Ruangan yang semula sunyi menjadi
hidup. Salah satu peserta, dari Kabupaten Indramayu , berkomentar, “Pak, ini
mirip cerita di tempat saya. Tapi kadang, yang ideal itu berat dijalani.” Saya
tersenyum dan menjawab, “Betul, Bu. Karena yang ideal biasanya tidak populer.
Tapi kepemimpinan bukan soal popularitas, melainkan tanggung jawab."
Interaksi yang Hangat, Tak Sekadar Serius
Materi Agenda 1 ini—yang dalam modul
mencakup konsep etika, akuntabilitas, integritas, hingga nilai-nilai
Pancasila—kami olah dengan pendekatan partisipatif. Saya sengaja menyusun
dinamika kelompok dalam bentuk refleksi silang, di mana peserta diminta
menuliskan satu contoh nyata pelanggaran etika yang pernah mereka temui. Bukan
untuk menghakimi, tapi untuk memahami bahwa integritas bukan absennya
kesalahan, melainkan keberanian untuk memilih benar meskipun sendiri.
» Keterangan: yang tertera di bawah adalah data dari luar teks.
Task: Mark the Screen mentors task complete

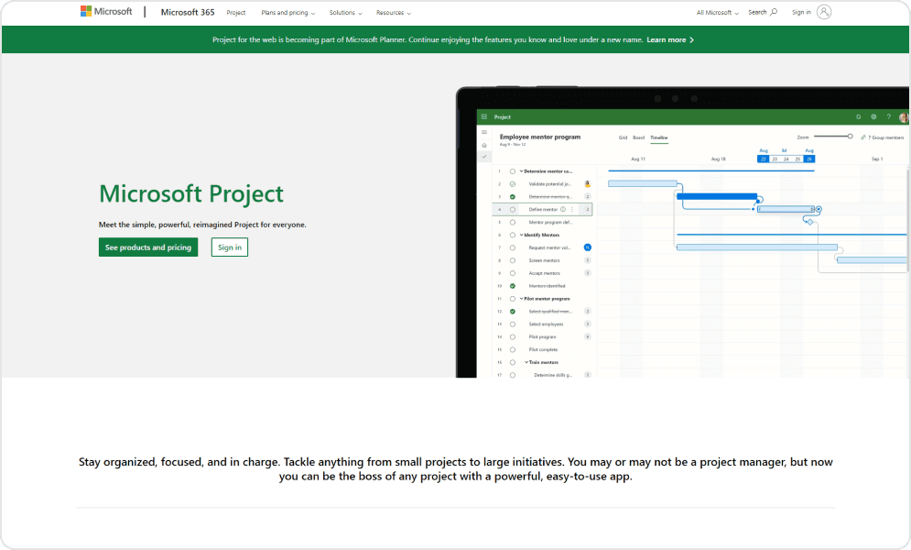Action: pyautogui.click(x=513, y=260)
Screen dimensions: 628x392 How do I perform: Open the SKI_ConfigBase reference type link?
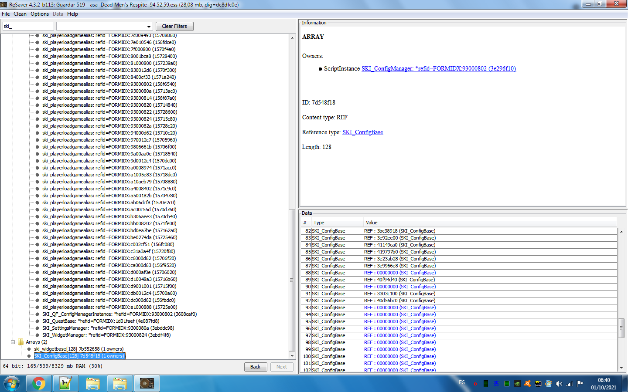(x=362, y=132)
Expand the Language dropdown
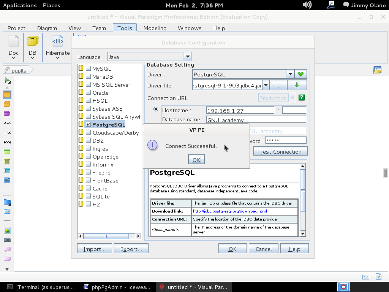The width and height of the screenshot is (389, 292). click(187, 57)
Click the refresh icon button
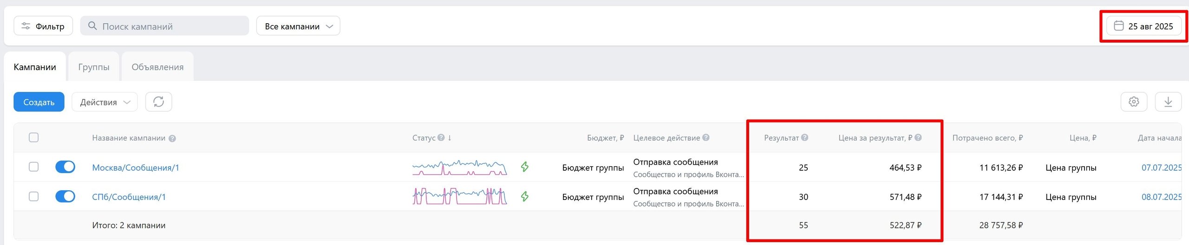 [158, 102]

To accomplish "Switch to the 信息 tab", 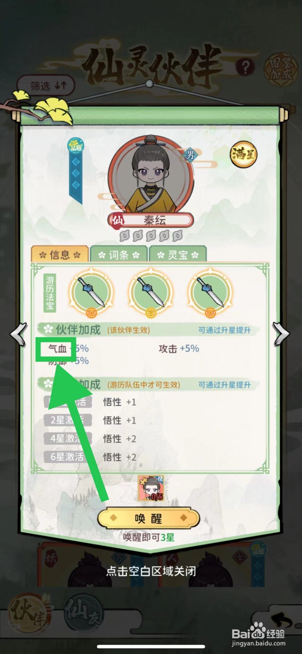I will 60,255.
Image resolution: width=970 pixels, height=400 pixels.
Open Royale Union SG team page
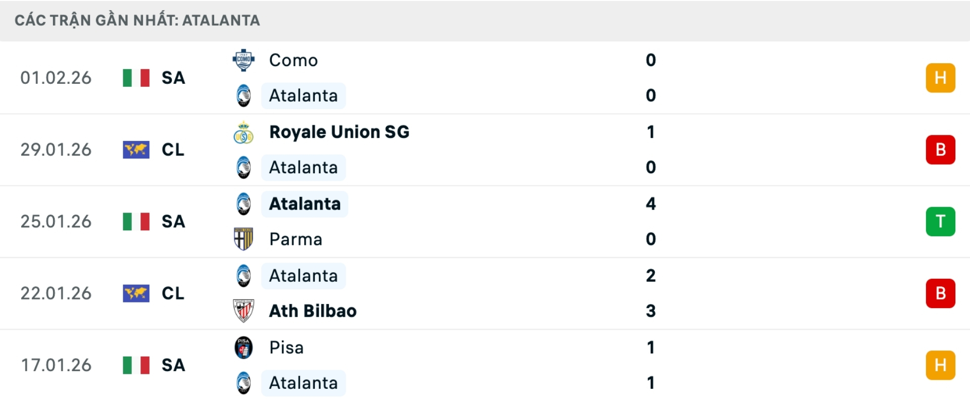tap(339, 132)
Dari kegiatan ini, muncul berbagai
pengakuan jujur. Ada yang bicara soal tekanan pimpinan untuk “ikut
menandatangani,” ada yang mengaku pernah mengabaikan peraturan karena takut
dikucilkan. Saya diam sejenak lalu berkata, “Inilah realitas ASN kita. Tapi dari
sini pula perubahan bisa dimulai.”
Antara Teori dan Kenyataan, di Sana
Ada Dilema
Sesi berikutnya mengangkat dilema
etika. Saya lemparkan skenario: "Anda kepala bidang yang diminta
mempercepat pencairan dana hibah karena 'sudah jadi janji politik'. Apa yang
Anda lakukan?" Tawa gugup langsung muncul. Tapi saya tidak tertawa. Saya
bilang, “ASN adalah benteng terakhir akal sehat. Ketika politisi menari di atas
panggung, ASN-lah yang menjaga agar musiknya tetap harmoni.”
Diskusi pun mengalir. Salah satu
peserta menyodorkan pendapat cerdas, “Pak, kalau kita tolak, kita bisa
dimutasi.” Saya balas, “Betul. Tapi kalau kita biarkan, kita sedang membangun
sistem yang penuh lubang. Mungkin karier kita aman, tapi bagaimana dengan anak
cucu kita?”
Kepemimpinan Pancasila: Bukan Slogan,
Tapi Jalan Hidup
Menjelang tengah sesi, saya angkat
satu nilai penting: Leiden is lijden — memimpin itu menderita. Saya
kutip H. Agus Salim yang sering dijadikan rujukan dalam modul. Saya tunjukkan
bagaimana sila demi sila Pancasila seharusnya menjadi kompas moral ASN. Bukan
sekadar dihafal, tapi dihayati: dari ketuhanan yang membentuk akhlak,
kemanusiaan yang mengingatkan kita pada empati, hingga keadilan sosial yang
menuntut kita bersikap adil bahkan kepada warga yang tidak kita kenal.
Di sinilah saya menyadari: peserta
mulai terdiam bukan karena bosan, tapi karena berpikir.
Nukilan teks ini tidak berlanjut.